# Extending

<hr>

**NB** The way in which TopoStats can be extended is very much a work in-progress. This page is an attempt to document
and keep up-to-date the process of doing so but is subject to change and may be outdated at any given point in time.

<hr>

TopoStats design is modular with the intention that users can write extensions to carry out different workflows
contingent on the types of samples being imaged. Here we describe how to add your own module.

## Core Features

All AFM images need to be filtered, flattened and optionally have scars removed. This is core functionality carried out
by the `topostats.filters` module and will be required by all packages that are developed to extend TopoStats.

## Entry Points

Primarily TopoStats was designed with batch processing of multiple images in mind and as such it uses the command line
for invocation and processing of multiple images. To this end you should include entry points in your module. For
consistency it is recommended that you create a `<pkg_path>/entry_point.py` which has an argument parser and sub-parsers
for each of the steps you wish to create. These are added under the `project.scripts` configuration section of _your_
projects `pyproject.toml`.

* **DIRECTIVE 1**
Copy out the lines of the records that begin at the line containing "Identify the location of y-tick-label: 0.2." and stop after the line containing "This screenshot has width=800, height=400.", reproducing each one without change.
The text and the records have no connection to each other.

(Stored records)
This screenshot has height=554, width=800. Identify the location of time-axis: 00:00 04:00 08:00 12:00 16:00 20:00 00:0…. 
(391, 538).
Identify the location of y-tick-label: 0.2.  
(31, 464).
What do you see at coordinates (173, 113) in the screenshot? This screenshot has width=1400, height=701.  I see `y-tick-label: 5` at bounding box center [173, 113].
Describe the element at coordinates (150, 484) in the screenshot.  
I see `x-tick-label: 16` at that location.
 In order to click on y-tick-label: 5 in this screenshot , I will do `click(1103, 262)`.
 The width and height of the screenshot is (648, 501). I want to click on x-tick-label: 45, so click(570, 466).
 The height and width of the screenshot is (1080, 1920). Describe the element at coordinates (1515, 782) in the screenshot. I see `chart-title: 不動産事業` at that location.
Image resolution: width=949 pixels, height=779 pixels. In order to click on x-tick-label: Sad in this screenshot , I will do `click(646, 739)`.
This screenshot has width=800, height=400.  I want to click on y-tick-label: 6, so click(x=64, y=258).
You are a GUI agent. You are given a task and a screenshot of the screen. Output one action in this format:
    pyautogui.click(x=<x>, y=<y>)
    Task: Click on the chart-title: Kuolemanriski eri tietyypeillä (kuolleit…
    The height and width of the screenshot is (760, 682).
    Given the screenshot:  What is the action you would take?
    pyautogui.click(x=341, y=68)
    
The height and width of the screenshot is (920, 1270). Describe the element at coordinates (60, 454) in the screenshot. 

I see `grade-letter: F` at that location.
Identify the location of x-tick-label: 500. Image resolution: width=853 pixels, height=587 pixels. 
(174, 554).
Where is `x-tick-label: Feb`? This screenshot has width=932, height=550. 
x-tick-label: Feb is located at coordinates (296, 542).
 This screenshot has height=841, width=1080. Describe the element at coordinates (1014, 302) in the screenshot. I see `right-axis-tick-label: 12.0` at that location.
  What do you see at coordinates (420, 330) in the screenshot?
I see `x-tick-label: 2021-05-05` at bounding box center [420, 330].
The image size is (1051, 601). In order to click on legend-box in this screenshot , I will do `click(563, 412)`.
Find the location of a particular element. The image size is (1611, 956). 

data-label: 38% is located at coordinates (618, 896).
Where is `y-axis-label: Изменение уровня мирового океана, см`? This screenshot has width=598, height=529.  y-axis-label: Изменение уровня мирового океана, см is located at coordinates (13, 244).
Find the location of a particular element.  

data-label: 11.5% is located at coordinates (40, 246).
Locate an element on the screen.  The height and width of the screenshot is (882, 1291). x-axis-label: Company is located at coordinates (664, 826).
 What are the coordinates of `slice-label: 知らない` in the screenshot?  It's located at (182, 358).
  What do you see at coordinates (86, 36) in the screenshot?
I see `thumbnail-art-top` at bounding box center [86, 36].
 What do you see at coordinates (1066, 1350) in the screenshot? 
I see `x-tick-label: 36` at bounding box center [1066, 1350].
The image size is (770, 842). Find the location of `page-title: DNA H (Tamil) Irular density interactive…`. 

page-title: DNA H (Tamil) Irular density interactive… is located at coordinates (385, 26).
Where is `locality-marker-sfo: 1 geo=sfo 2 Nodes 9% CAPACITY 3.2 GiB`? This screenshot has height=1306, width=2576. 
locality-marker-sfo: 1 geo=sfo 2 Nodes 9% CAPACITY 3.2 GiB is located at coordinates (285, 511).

* **DIRECTIVE 2**
Carry on the text about extending TopoStats from the point where it stops.

* **WRITTEN RESPONSE 1**
Identify the location of y-tick-label: 0.2.  
(31, 464).
What do you see at coordinates (173, 113) in the screenshot? This screenshot has width=1400, height=701.  I see `y-tick-label: 5` at bounding box center [173, 113].
Describe the element at coordinates (150, 484) in the screenshot.  
I see `x-tick-label: 16` at that location.
 In order to click on y-tick-label: 5 in this screenshot , I will do `click(1103, 262)`.
 The width and height of the screenshot is (648, 501). I want to click on x-tick-label: 45, so click(570, 466).
 The height and width of the screenshot is (1080, 1920). Describe the element at coordinates (1515, 782) in the screenshot. I see `chart-title: 不動産事業` at that location.
Image resolution: width=949 pixels, height=779 pixels. In order to click on x-tick-label: Sad in this screenshot , I will do `click(646, 739)`.
This screenshot has width=800, height=400.  I want to click on y-tick-label: 6, so click(x=64, y=258).

* **WRITTEN RESPONSE 2**
Your parser should include the common options to TopoStats (see the arguments added to `parser` in
`topostats/entry_point.py`) and the `filter` sub-parser (see the arguments added to `parser.filter` in `topostats/entry_point.py`).

### Custom Configuration

TopoStats uses [YAML][yaml] configuration files to specify the options. In the module you develop you should include a
`default_config.yaml` and copy the base configuration parameters and `filters:` section from
`topostats/default_config.yaml` as a starting point as all images require flattening. You may wish to remove the
configuration for thresholding though as this is not always required.

You should, for user convenience add a sub-parser to `create-config` using the example in
`topostats/entry_point.py`. This will allow users to run `<your_package> create-config --config <your_package>` and it
will, by default, write a copy of `default_config.yaml` to the `config.yaml` file of the current directory (users can
modify the output filename with the `<your_package> create-config --filename my_cutsom_config.yaml` should they wish
to). You shouldn't have to do anything else, TopoStats will look for the `default_config.yaml` in your package and write
that to disk.

#### Writing Configuration Files

TopoStats includes the `io.write_yaml()` function to write the YAML configuration alongside all output in the output
directory so that users know what parameters were used in processing their images. Packages using and extending
TopoStats can leverage this function to write _their_ configuration files too. In order to customise the header of this
file users should define `CONFIG_DOCUMENTATION_REFERENCE` in the `__init__.py`, import it where required and define a
custom `HEADER_MESSAGE`.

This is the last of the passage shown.